The study is monitored by an independent data and safety monitoring board (DSMB). The DSMB conducted a preplanned interim data analysis on August 9, 2019 and observed a clear difference in outcomes in patients receiving REGN-EB3 and mAb114 relative to the control, ZMapp, and no significant difference in outcomes between ZMapp and remdesivir. Based on this review of preliminary data, the DSMB concluded that it was not ethical to continue the trial as designed. It recommended stopping the ZMapp and remdesivir arms and recommended that all patients receive REGN-EB3 or mAb114 in an extension phase of the trial. The study leaders agreed with and implemented this recommendation. All patients who were on remdesivir or ZMapp at the time changes were made were also given the option to receive REGN-EB3 or mAb114.

No. The study compared three investigational treatments to ZMapp, the control arm. The data indicate only that mAb114 and REGN-EB3 are superior to ZMapp and that remdesivir is not superior to ZMapp. The study was not designed for and therefore should not be used for drawing comparisons between the efficacy of mAb114 and REGN-EB3. 

EVD is frequently fatal, and before this study, no treatments had been scientifically proven to work. A randomized, controlled clinical trial was the most scientifically rigorous way to determine the safety and efficacy of investigational Ebola treatments. The trial was initiated because it allowed for the most rapid determination of relative safety and efficacy of the investigational treatments and, thus, was the quickest way to provide the most effective treatment to the greatest number of patients.
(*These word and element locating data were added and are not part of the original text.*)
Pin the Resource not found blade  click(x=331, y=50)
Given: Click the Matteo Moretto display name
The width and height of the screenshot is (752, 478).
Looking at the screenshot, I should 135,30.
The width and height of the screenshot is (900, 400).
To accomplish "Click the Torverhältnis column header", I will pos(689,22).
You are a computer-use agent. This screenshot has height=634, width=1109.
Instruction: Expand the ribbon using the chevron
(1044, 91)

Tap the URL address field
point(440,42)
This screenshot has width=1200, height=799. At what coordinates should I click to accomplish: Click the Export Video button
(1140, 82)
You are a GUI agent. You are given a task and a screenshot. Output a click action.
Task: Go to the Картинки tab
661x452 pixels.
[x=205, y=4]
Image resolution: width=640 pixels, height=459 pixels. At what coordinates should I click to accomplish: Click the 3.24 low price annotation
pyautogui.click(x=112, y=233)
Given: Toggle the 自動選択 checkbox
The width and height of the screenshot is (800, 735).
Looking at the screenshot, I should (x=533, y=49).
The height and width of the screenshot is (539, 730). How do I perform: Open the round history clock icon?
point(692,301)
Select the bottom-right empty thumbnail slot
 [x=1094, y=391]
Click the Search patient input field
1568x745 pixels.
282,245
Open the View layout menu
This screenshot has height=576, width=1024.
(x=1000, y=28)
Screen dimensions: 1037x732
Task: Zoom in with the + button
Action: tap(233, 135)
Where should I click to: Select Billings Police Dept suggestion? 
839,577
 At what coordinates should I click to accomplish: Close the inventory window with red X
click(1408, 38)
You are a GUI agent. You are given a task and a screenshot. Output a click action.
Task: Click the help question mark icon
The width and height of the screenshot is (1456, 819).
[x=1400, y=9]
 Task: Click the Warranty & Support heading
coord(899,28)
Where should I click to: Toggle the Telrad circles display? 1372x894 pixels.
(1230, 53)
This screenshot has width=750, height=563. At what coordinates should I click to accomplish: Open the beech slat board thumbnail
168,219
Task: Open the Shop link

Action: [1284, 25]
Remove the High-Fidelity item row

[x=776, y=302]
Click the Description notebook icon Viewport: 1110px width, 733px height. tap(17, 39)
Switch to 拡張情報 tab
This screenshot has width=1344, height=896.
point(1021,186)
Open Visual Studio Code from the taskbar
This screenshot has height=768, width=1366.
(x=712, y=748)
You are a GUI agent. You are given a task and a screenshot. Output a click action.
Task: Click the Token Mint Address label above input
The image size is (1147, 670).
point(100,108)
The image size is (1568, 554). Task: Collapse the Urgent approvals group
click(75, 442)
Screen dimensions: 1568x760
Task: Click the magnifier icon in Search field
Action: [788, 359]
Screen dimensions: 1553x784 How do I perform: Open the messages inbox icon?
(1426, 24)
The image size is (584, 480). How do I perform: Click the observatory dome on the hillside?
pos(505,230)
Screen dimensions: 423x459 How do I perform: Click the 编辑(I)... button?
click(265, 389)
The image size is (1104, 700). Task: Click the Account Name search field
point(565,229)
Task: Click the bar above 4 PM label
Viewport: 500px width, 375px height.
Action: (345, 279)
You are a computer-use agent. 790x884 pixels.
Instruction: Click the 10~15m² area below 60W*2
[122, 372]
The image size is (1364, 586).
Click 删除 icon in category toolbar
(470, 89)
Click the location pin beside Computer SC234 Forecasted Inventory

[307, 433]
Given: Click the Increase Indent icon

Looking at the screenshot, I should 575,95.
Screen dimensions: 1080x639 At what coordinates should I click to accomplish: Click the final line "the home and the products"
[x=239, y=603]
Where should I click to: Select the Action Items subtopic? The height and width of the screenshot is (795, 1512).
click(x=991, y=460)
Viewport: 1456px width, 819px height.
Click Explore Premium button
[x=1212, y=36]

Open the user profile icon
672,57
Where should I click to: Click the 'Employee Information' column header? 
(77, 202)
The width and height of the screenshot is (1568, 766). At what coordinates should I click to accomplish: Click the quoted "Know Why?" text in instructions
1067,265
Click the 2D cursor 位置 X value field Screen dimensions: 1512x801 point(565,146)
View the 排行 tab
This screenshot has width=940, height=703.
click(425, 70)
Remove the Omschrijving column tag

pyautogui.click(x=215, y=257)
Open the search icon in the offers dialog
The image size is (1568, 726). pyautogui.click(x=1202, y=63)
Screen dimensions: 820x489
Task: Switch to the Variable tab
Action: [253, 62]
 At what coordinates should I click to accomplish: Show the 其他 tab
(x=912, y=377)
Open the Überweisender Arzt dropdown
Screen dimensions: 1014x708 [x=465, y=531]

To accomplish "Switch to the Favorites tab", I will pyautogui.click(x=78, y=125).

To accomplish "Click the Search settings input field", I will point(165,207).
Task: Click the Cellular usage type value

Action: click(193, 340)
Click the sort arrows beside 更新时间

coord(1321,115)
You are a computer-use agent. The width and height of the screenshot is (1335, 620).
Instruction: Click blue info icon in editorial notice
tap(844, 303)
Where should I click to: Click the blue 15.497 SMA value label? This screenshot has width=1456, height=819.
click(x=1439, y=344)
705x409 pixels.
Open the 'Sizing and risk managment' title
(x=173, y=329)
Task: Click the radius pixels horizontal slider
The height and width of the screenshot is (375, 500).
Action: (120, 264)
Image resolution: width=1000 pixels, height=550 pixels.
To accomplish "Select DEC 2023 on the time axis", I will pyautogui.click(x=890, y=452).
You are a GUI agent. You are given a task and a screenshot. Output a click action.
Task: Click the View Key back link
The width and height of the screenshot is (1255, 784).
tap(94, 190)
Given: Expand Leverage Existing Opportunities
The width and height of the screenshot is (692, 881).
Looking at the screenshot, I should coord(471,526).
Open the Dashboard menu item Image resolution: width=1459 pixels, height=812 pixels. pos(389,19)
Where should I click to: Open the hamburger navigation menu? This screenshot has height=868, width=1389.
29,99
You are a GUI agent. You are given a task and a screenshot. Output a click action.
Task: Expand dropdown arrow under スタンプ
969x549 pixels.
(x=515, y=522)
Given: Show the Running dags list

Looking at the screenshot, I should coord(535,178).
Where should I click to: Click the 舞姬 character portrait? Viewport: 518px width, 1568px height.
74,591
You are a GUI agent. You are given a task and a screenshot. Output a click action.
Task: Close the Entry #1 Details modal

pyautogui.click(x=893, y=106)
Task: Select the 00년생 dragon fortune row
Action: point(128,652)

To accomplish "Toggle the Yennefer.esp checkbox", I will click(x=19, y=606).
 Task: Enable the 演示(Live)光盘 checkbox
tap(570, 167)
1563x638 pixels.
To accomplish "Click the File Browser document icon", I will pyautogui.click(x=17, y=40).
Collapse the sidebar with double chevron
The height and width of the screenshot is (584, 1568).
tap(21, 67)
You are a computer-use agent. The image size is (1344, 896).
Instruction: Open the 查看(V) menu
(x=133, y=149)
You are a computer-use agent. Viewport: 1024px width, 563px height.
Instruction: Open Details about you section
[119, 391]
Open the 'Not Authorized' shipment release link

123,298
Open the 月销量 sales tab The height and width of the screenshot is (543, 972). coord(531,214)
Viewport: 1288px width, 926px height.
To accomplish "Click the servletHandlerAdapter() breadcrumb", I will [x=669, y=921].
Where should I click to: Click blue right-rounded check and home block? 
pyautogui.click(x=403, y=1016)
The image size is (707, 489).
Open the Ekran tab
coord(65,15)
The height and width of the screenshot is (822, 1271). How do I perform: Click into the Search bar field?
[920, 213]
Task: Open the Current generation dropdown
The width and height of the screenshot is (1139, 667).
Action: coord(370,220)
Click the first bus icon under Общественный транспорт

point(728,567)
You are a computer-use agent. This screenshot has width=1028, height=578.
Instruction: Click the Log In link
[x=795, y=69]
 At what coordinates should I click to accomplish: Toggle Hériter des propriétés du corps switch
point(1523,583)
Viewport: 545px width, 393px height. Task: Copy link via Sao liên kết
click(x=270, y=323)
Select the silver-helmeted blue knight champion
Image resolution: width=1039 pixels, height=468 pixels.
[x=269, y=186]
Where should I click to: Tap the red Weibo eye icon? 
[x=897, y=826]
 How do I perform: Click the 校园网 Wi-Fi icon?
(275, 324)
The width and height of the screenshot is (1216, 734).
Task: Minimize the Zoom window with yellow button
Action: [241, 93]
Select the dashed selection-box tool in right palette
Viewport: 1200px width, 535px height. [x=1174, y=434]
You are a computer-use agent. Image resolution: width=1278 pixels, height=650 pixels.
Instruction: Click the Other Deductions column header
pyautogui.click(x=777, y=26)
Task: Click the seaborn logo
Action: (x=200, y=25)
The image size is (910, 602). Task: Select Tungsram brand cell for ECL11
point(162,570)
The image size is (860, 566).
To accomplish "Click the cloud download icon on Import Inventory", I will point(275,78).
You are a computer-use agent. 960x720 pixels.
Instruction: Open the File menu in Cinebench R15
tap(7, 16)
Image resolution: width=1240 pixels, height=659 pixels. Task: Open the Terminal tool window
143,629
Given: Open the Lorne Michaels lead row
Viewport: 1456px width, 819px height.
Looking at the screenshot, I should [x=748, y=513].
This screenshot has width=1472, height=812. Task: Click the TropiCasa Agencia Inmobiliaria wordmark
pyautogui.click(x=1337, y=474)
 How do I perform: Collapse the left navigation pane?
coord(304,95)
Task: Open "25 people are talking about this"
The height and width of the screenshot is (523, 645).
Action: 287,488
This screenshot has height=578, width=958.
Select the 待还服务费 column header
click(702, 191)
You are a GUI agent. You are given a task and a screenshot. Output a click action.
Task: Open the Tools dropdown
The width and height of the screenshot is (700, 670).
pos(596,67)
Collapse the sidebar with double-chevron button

The study investigators note that vaccination status was not considered when patients were randomized, therefore they cannot draw firm conclusions about the impact of vaccination on mortality. Self-reported vaccination status was recorded from 620 participants. Of this group, 25% (155/620) reported receiving an Ebola vaccine (rVSV-ZEBOV, also known as V920, developed by Merck); 39% (60/155) of this group reported receipt of the vaccine 10 days or more before onset of clinical symptoms. Patients who noted they had received the vaccine were more likely to seek treatment soon after onset of symptoms and generally had more favorable prognostic profiles at baseline.